Depending on the project phases the mission of the Project Security Manager includes:

CFT:

• Participate in the identification and definition of security measures during the pre-sales phase
• Encrypt all the necessary security activities
• Define in relation to the BM the organizational and technical solutions related to contractual internal TS or regulatory requirements by integrating their description and cost. Analyze the related business risks and alert the BM
• Complete all security qualification documents.
• Draft the Security Assurance Plan if necessary and contribute to the technical memory of the response

BUILD:

• Contribute to the technical security architecture and proposed solutions with regard to requirements.
• Serve as an interface with the technical teams of Thales Digital Services to ensure compliance with security requirements
• Draft or update the Security Assurance Plan describing organizational and technical security arrangements in response to contractual and regulatory security requirements and have it approved by the Project manager
• Complete the PSSI compliance matrix and have it approved by the functional chain SSI
• Roll out the specific regulatory processes where applicable (Health Defense ...) based on the existing processes of Thales Group and Thales Digital Services
• Implement or pilot the implementation of security tools

RUN:

• Pilot the Maintenance in Safety Condition (MCS) of the safety devices implemented
• Ensure contractual reporting with the client (security indicators key facts incidents ...) lead the safety committees with the latter and participate if necessary in the various project steering bodies
• Report to the Engineering delivery manager the cyber product channel and the client
• Perform the reviews of authorizations and access monitoring Security incidents monitoring Patch Management monitoring Customer audits production of SSI reporting...
• Alert and accompany the functional Cyber chain on security incident/event and ensure the interface with the Client
• Produce a targeted technological watch or technical advice allowing to provide solutions or answers to the Client
• Manage the security derogations and the corresponding risk analyses
• Perform regular SSI checks and report the results and evidence
• Accompany SSI audits and pilot the corresponding remediation plan
• Follow the Security action plan
• Write the projects security recipe workbook.

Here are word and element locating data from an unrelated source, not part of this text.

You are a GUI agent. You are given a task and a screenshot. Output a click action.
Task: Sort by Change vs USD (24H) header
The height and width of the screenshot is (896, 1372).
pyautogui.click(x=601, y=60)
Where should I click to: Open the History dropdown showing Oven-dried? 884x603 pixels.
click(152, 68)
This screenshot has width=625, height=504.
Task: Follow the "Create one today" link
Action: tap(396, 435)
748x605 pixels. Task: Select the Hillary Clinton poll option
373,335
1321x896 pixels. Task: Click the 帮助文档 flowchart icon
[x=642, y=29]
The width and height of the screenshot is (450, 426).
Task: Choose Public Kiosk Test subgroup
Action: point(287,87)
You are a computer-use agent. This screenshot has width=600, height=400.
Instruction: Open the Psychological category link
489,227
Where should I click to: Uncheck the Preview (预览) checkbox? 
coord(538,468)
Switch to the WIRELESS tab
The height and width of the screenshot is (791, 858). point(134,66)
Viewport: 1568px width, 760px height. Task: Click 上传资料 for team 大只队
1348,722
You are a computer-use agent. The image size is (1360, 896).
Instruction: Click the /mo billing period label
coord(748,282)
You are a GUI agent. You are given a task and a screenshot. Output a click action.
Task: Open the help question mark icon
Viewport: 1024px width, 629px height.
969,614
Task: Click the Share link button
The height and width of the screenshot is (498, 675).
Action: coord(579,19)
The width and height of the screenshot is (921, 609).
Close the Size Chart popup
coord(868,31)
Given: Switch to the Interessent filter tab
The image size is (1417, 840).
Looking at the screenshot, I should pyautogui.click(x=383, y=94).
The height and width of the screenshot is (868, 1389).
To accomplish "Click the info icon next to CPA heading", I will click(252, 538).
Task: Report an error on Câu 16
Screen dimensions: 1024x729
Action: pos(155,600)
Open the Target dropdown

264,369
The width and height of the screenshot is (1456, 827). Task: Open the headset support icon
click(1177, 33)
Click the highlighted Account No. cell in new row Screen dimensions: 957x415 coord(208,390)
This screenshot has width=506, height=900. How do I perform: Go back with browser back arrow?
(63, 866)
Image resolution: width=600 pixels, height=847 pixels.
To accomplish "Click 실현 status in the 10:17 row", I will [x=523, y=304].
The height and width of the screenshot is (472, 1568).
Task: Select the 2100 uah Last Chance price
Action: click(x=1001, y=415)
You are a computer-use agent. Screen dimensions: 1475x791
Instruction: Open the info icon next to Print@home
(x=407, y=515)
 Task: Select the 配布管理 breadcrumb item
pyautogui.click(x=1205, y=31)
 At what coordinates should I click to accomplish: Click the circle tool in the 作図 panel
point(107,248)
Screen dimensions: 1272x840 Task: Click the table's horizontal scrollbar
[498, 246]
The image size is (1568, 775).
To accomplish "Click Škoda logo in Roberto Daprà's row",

The missions of the Project Security Manager lead to permanent interactions with many internal and external actors that should be addressed with hindsight pragmatism and several other soft-skills.

Required competencies/experience:

• Masters degree or engineering diploma and relevant experience.
• Mastery of the Secure Software Development Life Cycle
• Knowledge of security tools (SAST SCA DAST IAST...)
• DevSecOps methodology
• Knowledge of cloud infrastructure architecture technologies and standard IS processes
• ISS governance concepts and principles
• Referentials regulations standards and hygiene guides related to SSI (e.g.: GDPR ISO27x0x OWASP NIS2 AI Act NIST CIS ...)
• Risk analysis methods (ideally EbiosRM) and application experience
• French minimum B2

Behavioral skills:

• Managing complexity
• Support innovation
• Share a vision
• Act with integrity
• Engage key players
• Being responsible
• Focus on customer needs
• Building trust
• Take calculated risks

At Thales were committed to fostering a workplace where respect trust collaboration and passion drive everything we do. Here youll feel empowered to bring your best self thrive in a supportive culture and love the work you do. Join us and be part of a team reimagining technology to create solutions that truly make a difference for a safer greener and more inclusive world.